OOC can, not only use spectral information of land types, but also use images’ spatial position, shape characteristic, texture parameter and the relationship between contexts, which effectively avoid the “salt & pepper phenomenon” and greatly improve the accuracy of classification. Information extraction in cryospheric regions accounts for several difficulties due to very similar spectral responses of the snow and ice, water, and blue ice, rock and shadow, etc. In the case studies performed in cryospheric regions, we can conclude that HR RS data is the best fit for the information extraction. CSIR [45] [58] [71] - [81] , ensemble classifiers [38] , RF [68] and spectral-shape approach based on OOC methods [60] are the best suited methods as compared to traditional classification approaches. The accuracy shown by these classifiers ranges between 85% and 97% (approximately). Moderate resolution satellite data could show acceptable results in very specific conditions, but the accuracy could not exceed 90% (approximately) in any of the cases. The supervised classification approach could give the accuracy in between 86% and 90% (approximately). The unsupervised classification approach is not at all suitable for snow mapping because of the shadow constraint. Also, an ANN classification approach using moderate resolution satellite data could yield unsatisfactory results for debris mapping. Combining ANN classifier with MS approach and morphometric glacial mapping approach, could yield some optimistic results in debris mapping [66] . Information extraction in cryospheric regions is challenging, accounting to the very similar and conflicting spectral responses of the features present in the region. The spectral responses of snow and ice, water and blue ice, rock and shadow are a big challenge for the pixel-based classifiers.
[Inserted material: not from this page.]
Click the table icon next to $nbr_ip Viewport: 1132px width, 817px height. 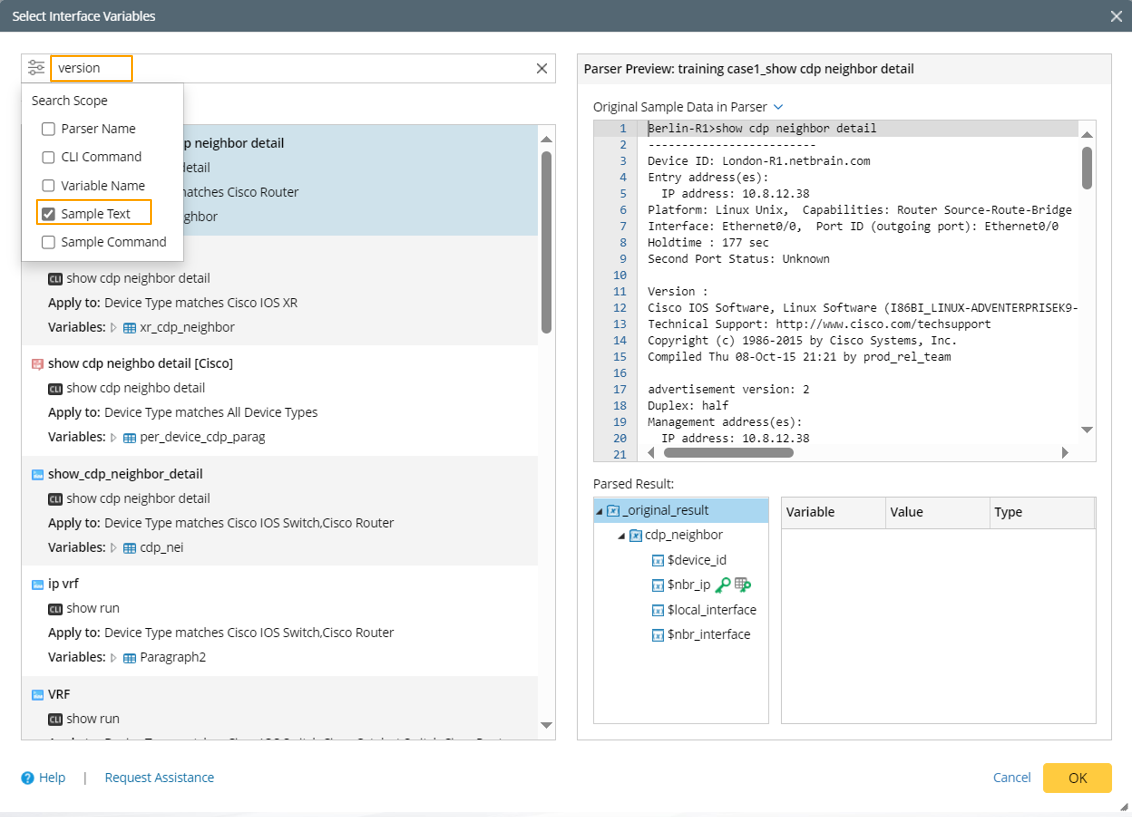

Thus, in such cases, OOC approach is a boon for extracting information from the Cryospheric regions. Also, ensemble classifiers and CSIR proved extremely good approaches for information extraction from cryospheric regions.
7. Conclusion
Information extraction from HR and VHR RS data can be best done by the OOC methods, CSIR and by using ensemble classifiers. These classification approaches have given significant accuracy results in the case of HR RS data. Also, mapping of cryospheric regions has not been done much so far using these approaches. Thus, extraction of supraglacial lakes, supraglacial ponds, BIAs, supraglacial streams and dust and debris mapping can be done by utilizing these less explored approaches in HR RS studies. Information extraction using HR RS data lacks the application of the OOC approach in cryospheric regions. There is a need to explore OOC approach in much more detail as it has a lot of advantages over PBC approach.
Acknowledgements
We acknowledge Dr. S. Rajan, Director, NCAOR for his encouragement and motivation of this research. We acknowledge Dr. T. P. Singh (Director, SIT), Dr. Kanchan Khare (HOD, Department of Civil Engineering, SIT), Prof. Sagar Kolekar (SIT), and Prof. Rushikesh Kulkarni (SIT), for their cooperation. We also thank Ms. Prachi Vaidya, India for her constructive comments on the draft version of the manuscript. This is NCAOR contribution No. 15/2015.